Question

Find the volume of the solid generated when the curve \(y=3 x^{2}\) for \(0 \leq x \leq 1\) is rotated around the \(y\) axis.

Short answer

Answer: The volume of the solid is \(\dfrac{3}{2}\pi\) cubic units.

Step-by-step solution

Write the integral for the volume

The integral for the volume using the method of cylindrical shells is given by: \(V = 2\pi\int_0^1{x \cdot 3x^2 dx}\) Now we need to solve the integral to find the volume.

Evaluate the integral

First, simplify the integrand by multiplying \(x\) with \(3x^2\): \(V = 2\pi\int_0^1{3x^3 dx}\) Next, find the antiderivative of \(3x^3\): \(\int{3x^3 dx} = \dfrac{3}{4}x^4 + C\) Now, we will evaluate the definite integral using the limits \(0 \leq x \leq 1\): \(V = 2\pi\left[\dfrac{3}{4}(1)^4 - \dfrac{3}{4}(0)^4\right]\)

Calculate the volume

Now we just need to plug in the values and find the volume: \(V = 2\pi\left[\dfrac{3}{4} - 0\right] = \dfrac{3}{2}\pi\) Therefore, the volume of the solid generated when the curve \(y=3x^2\) is rotated around the \(y\)-axis is \(\dfrac{3}{2}\pi\) cubic units.

Key concepts

Cylindrical Shells Method

Understanding the cylindrical shells method is crucial when calculating the volume of a solid of revolution, especially when the axis of rotation is parallel to the y-axis. This method imagines the solid as being composed of numerous thin 'shells'. Each cylindrical shell is hollow, like a pipe segment, with the wall's thickness being an infinitely small value, typically represented by \( dx \) or \( dy \) depending on the axis of rotation.

To calculate the volume of each shell, we use the formula for the volume of a cylinder (\[ V_{shell} = 2\text{π}\text{radius}\text{height}\text{thickness} \]). In the problem at hand, the shells' radii are the distances from the y-axis (and can be thought of as the x-coordinates), the heights are given by the function (in this case, \( y = 3x^2 \) ), and the thickness of each shell is an increment along the x-axis (represented by \( dx \) ).

The integration of these volumes across the specified interval \( [0, 1] \) will result in the total volume of the solid. It's a beautiful application of integration to approach a complex three-dimensional problem through one-dimensional slices.

Definite Integral

A definite integral is a concept from calculus that is used to find the signed area under a curve. When it comes to the volume of solids of revolution, the definite integral accumulates the infinitesimal contributions of each cylindrical shell's volume.

In our exercise, \( \text{2π}\text{∫}_0^1{x \text{3x}^2 dx} \) represents the accumulation of all of the small cylindrical shells from \( x = 0 \) to \( x = 1 \) — the area we are interested in.

Evaluating the Definite Integral

Within the context of this problem, evaluating the definite integral requires finding the antiderivative of the function within the integrand and then applying the limits of integration.
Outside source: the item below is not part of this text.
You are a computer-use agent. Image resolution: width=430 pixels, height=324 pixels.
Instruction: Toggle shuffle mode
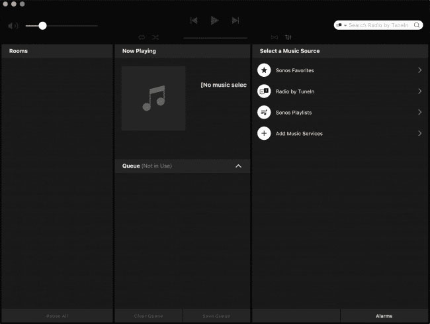tap(155, 37)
We often represent this evaluation as:
\[ V = F(b) - F(a) \]
where \( F(x) \) is the antiderivative and \( a \) and \( b \) are the limits of the definite integral.

Volume Calculation

Finally, the volume calculation brings together the cylindrical shells method and the definite integral. After evaluating the definite integral, we are left with the expression \( V = 2\text{π}\frac{3}{4} \), which needs to be simplified to provide the volume of the solid of revolution. Plugging in the numbers, we find that the volume is \( \frac{3}{2}\text{π} \) cubic units.

It's important to realize that this calculation gives us a concrete volume for an abstractly defined shape, which we conceptualize without having to physically construct the object. The beauty of mathematics is how it enables these theoretical constructs and provides exact answers for otherwise intangible concepts.

Understanding each step of this volume calculation, from the concept of using cylindrical shells to the execution of the definite integral, allows students to engage with complex geometry and calculus problems in a manageable and logical way.